October came fairly quickly, despite Harry managing to slip in an extra four hours each day in the Chamber of Secrets with his newfound time-turner. Scottish summer was short at best and the light, warm rain gradually transitioned into heavier, cold rain. The leaves of the Forbidden forest began to change, the Whomping Willow moulted and an autumn mist began to settle over the Black Lake in the mornings.
No matter how swiftly Harry felt the month had gone it seemed it had not been fast enough for Ron. The coming of October was synonymous with the beginning of the Triwizard Tournament this year and its approaching advent had been all anyone was talking about.
Gryffindor Tower had separated into three groups: Ron, Seamus and the majority of the house who had already decided to enter their names and were looking at previous tasks from before the tournament had been cancelled, Hermione, Neville and those who had been unable to resist the growing interest, but had no desire to actually enter, and Harry, whose desire for eternal glory had permanently died at the age of eleven.
Today was October the first and according to many, especially Ron, the beginning of the legend of the coming and inevitably glorious Hogwarts' Champion. Harry had had severe reservations about that and had tried to warn his friends by pointing out that most of the old Prophet articles they were using to research the old tasks were about the death of a champion, but they refused to listen.
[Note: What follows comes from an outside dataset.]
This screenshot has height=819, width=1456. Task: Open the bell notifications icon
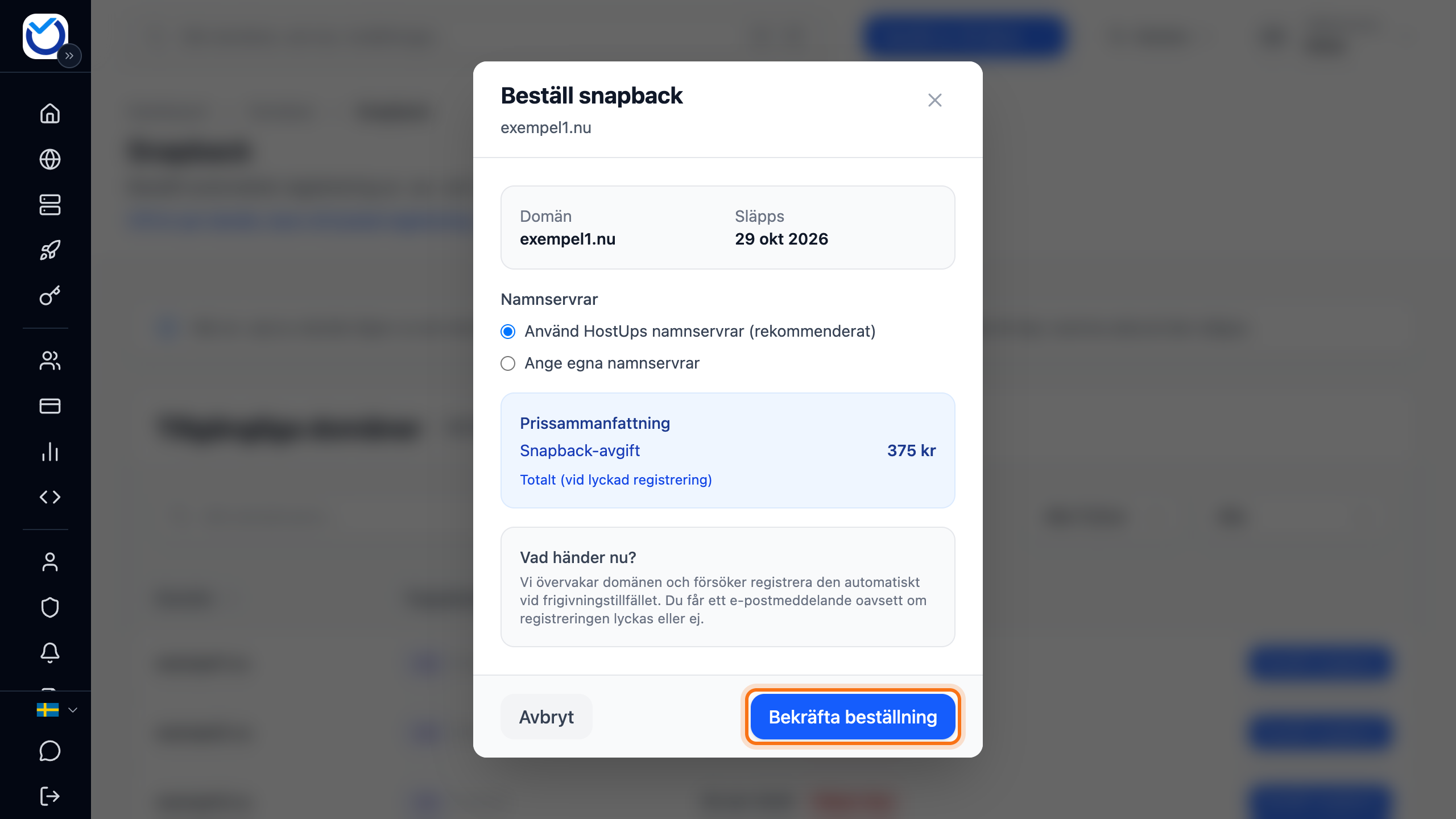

He had given up after Seamus told him that most of the creatures were fairly harmless until provoked in a manner so like Hagrid Harry had to shake his head in disbelief. His scepticism hadn't been particularly helped by the fact they were looking at a piece about one of the final years of the tournament. The first event had resulted in all three champions being killed by an irate sphinx.
Harry reassured himself that the organisers would have learnt their lesson and it was unlikely they would include some form of large, dangerous magical creature in the opening round this time. It made it marginally less likely that whomever was foolish enough to get selected would die straight away.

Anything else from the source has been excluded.